__Activity__. Every single line below has to be printed once more, exactly.
[Dataset records — start]
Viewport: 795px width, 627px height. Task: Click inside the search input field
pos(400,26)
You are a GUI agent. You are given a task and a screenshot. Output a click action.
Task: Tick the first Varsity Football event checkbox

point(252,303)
[Dataset records — finish]
__Final answer__.
Viewport: 795px width, 627px height. Task: Click inside the search input field
pos(400,26)
You are a GUI agent. You are given a task and a screenshot. Output a click action.
Task: Tick the first Varsity Football event checkbox

point(252,303)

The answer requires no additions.